*Aufgabenstellung:* Geben Sie den Text über das „Goyim-Netzwerk“ vollständig und wortgetreu aus.

Eine Homepage der Gruppe war Mitte 2020 nicht mehr erreichbar gewesen. Unterschiedliche Plattformen und Foren im russischen sozialen Netzwerk VK.com dienten allerdings dazu, offen nationalsozialistische sowie aus der NSDAP-Propaganda her bekannte, judenfeindliche Inhalte zu verbreiten. Auf solchen unterschiedlichen Internet-Präsenzen des „Goyim-Netzwerkes“ wurden der Holocaust geleugnet und die Verbrechen des nationalsozialistischen Regimes verharmlost. Es wurde zur Tötung jüdischer Menschen aufgerufen.

Im Zuge der Razzia 2020 wurden laut Bundesanwaltschaft die Wohnungen der beiden mutmaßlichen Administratoren in Heerlen und Berlin sowie die von sechs weiteren Beschuldigten in Bayern, Mecklenburg-Vorpommern, Nordrhein-Westfalen, Rheinland-Pfalz und dem Saarland durchsucht. Die Männer aus Heerlen und Berlin sitzen seitdem in Untersuchungshaft. Der Heerlener war dabei im August 2020 von den niederländischen Behörden ausgeliefert worden.

Aufbau der „Internationalen Goyim Partei“

Dem Heerlener wirft die Anklagebehörde vor, dass er ab dem Jahr 2014 im Internet ein länderübergreifendes Netzwerk aufgebaut haben soll, um weltweit antisemitische Hetze zu verbreiten. Hierzu habe er bei verschiedenen Internetplattformen eine Infrastruktur aufgebaut, die aus der Seite „Internationale Goyim Partei“ (IGP), aus mindestens 29 „Goyim-Ländergruppen“ sowie aus mehreren Foren bestanden haben soll.

Zeilen, einer Sammlung entnommen:
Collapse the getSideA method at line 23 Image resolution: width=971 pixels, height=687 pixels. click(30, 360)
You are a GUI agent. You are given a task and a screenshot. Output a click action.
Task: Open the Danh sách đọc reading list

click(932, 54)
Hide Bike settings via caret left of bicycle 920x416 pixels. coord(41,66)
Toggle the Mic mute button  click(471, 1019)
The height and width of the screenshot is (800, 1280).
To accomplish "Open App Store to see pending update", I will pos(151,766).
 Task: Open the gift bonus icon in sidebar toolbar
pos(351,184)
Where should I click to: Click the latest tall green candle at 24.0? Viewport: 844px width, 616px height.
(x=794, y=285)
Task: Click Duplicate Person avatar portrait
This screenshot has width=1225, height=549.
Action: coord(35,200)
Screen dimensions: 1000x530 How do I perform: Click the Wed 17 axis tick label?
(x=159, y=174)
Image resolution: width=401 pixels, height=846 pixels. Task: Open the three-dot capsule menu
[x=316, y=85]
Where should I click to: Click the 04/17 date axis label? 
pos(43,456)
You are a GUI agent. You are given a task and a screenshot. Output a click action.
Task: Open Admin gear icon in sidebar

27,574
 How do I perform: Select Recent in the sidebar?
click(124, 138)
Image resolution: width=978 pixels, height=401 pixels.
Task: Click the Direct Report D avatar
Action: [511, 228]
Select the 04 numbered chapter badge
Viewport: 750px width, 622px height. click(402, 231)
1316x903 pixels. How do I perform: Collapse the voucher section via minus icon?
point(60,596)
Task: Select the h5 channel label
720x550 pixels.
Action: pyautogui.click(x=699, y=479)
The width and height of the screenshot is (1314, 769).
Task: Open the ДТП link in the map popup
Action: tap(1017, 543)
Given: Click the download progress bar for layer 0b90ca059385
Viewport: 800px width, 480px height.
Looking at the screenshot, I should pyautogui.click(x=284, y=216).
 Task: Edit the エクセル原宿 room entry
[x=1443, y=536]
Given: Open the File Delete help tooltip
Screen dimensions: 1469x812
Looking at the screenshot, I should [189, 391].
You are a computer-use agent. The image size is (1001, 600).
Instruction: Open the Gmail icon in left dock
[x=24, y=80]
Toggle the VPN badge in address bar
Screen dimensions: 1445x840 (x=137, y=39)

*Lösung:*
Eine Homepage der Gruppe war Mitte 2020 nicht mehr erreichbar gewesen. Unterschiedliche Plattformen und Foren im russischen sozialen Netzwerk VK.com dienten allerdings dazu, offen nationalsozialistische sowie aus der NSDAP-Propaganda her bekannte, judenfeindliche Inhalte zu verbreiten. Auf solchen unterschiedlichen Internet-Präsenzen des „Goyim-Netzwerkes“ wurden der Holocaust geleugnet und die Verbrechen des nationalsozialistischen Regimes verharmlost. Es wurde zur Tötung jüdischer Menschen aufgerufen.

Im Zuge der Razzia 2020 wurden laut Bundesanwaltschaft die Wohnungen der beiden mutmaßlichen Administratoren in Heerlen und Berlin sowie die von sechs weiteren Beschuldigten in Bayern, Mecklenburg-Vorpommern, Nordrhein-Westfalen, Rheinland-Pfalz und dem Saarland durchsucht. Die Männer aus Heerlen und Berlin sitzen seitdem in Untersuchungshaft. Der Heerlener war dabei im August 2020 von den niederländischen Behörden ausgeliefert worden.

Aufbau der „Internationalen Goyim Partei“

Dem Heerlener wirft die Anklagebehörde vor, dass er ab dem Jahr 2014 im Internet ein länderübergreifendes Netzwerk aufgebaut haben soll, um weltweit antisemitische Hetze zu verbreiten. Hierzu habe er bei verschiedenen Internetplattformen eine Infrastruktur aufgebaut, die aus der Seite „Internationale Goyim Partei“ (IGP), aus mindestens 29 „Goyim-Ländergruppen“ sowie aus mehreren Foren bestanden haben soll.